Does optimal-transport forward dynamics remain best for robustness under imperfect velocity-field estimation?

Determine whether choosing the forward diffusion process to follow optimal transport dynamics—i.e., geodesics in the space endowed with the 2-Wasserstein distance—yields the best robustness of data generation when the reverse/estimated velocity field is not perfectly learned (so that the estimated velocity field differs from the true forward-process velocity field).

Background

The paper derives a speed-accuracy trade-off for diffusion models that upper-bounds a robustness metric of data generation—the response of the final 1-Wasserstein error to perturbations in the initial estimated distribution—by quantities determined solely by the forward process. When the forward process follows the geodesic in the 2-Wasserstein space (optimal transport) and the reverse/estimated dynamics perfectly reconstruct the true forward velocity field, this bound is minimized, motivating optimal transport as an ideal forward protocol.

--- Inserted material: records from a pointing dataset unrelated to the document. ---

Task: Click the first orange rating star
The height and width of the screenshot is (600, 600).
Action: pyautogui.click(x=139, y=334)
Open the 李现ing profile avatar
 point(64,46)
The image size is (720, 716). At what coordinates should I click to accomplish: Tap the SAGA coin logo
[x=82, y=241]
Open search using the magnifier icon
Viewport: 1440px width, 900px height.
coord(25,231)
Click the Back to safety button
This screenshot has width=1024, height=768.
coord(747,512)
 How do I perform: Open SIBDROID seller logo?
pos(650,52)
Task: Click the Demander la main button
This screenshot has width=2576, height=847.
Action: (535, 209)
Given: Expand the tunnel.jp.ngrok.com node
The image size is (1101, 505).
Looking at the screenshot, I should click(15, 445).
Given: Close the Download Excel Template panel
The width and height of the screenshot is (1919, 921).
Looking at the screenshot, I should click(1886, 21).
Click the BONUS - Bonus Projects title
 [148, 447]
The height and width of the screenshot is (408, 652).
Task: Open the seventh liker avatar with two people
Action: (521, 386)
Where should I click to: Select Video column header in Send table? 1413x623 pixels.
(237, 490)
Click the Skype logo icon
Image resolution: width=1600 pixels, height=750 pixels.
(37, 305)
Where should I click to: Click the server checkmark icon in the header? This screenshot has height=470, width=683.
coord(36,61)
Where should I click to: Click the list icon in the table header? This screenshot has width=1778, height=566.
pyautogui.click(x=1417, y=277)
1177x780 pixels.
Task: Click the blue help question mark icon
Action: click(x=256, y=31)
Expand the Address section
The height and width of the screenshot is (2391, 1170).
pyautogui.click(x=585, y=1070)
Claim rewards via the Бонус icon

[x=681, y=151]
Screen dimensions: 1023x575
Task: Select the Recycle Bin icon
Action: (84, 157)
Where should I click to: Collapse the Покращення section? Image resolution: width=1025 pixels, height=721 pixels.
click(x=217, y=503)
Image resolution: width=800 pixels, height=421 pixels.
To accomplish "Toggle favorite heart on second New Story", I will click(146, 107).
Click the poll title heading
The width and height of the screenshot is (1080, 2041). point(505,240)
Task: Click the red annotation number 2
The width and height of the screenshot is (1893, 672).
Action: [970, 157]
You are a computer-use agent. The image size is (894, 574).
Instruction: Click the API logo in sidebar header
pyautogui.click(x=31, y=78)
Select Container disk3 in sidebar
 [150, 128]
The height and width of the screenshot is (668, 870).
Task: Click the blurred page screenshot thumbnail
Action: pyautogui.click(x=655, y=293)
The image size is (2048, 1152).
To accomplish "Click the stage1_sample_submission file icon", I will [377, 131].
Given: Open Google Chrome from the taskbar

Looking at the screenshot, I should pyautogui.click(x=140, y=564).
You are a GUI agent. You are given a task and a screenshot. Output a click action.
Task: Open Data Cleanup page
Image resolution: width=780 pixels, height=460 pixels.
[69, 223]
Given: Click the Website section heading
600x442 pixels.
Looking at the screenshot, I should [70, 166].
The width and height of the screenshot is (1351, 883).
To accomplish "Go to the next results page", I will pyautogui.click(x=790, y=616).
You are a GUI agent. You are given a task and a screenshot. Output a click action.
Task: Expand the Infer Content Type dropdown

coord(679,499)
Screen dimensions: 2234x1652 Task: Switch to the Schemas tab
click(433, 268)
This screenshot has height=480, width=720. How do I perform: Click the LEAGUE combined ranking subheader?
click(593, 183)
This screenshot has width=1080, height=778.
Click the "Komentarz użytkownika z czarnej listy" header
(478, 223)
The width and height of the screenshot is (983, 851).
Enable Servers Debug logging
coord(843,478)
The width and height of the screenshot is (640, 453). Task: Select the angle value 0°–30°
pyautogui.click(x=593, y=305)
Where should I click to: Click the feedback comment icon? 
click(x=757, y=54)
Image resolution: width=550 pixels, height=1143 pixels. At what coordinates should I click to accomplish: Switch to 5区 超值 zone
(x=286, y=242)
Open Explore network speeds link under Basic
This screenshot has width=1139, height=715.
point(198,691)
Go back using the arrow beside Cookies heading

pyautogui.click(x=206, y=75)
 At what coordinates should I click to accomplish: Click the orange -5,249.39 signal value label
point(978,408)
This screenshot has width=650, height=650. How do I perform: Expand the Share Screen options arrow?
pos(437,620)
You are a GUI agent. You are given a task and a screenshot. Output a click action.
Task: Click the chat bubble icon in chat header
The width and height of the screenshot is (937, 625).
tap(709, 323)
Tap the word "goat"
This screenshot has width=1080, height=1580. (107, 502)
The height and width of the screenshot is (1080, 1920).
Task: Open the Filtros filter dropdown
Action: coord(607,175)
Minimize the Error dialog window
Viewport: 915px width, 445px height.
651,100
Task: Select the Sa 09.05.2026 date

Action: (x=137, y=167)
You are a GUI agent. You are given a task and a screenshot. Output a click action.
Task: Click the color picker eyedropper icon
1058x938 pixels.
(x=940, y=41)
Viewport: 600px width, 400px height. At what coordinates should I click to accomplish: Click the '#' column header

However, in practical settings the estimated velocity field is learned and may be inaccurate. The authors note that corrections to their trade-off would then be necessary, and explicitly raise the open question of whether optimal-transport forward dynamics still confer the best robustness of data generation under such imperfect estimation.

References

Even in the case of incomplete estimation, it is an open question whether using the dynamics of optimal transport as the forward process is best in terms of robustness of data generation.